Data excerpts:

____________________

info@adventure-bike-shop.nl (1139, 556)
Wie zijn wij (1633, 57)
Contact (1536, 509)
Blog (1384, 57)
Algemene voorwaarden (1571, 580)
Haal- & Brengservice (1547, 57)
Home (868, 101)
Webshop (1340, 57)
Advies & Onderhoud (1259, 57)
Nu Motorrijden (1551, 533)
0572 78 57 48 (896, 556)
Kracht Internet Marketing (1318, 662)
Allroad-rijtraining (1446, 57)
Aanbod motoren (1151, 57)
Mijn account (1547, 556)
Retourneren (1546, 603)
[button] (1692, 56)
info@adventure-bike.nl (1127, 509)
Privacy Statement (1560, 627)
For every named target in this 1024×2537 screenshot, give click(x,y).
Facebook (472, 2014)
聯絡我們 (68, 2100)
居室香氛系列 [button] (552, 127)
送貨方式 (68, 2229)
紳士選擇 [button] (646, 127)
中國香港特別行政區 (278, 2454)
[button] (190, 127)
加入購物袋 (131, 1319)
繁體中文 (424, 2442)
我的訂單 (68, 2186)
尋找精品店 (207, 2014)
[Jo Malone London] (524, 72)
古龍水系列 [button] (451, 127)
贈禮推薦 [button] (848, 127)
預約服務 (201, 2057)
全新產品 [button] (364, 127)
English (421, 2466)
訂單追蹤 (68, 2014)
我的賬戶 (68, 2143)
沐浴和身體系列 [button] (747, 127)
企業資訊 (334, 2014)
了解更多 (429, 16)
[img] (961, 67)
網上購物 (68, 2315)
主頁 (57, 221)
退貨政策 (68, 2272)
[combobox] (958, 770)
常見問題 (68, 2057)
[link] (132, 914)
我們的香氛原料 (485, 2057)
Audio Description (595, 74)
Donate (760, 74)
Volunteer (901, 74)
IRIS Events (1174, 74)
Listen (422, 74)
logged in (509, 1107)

____________________

Search the entries for the word "info", then copy every line in which it is found.

info@adventure-bike-shop.nl (1139, 556)
info@adventure-bike.nl (1127, 509)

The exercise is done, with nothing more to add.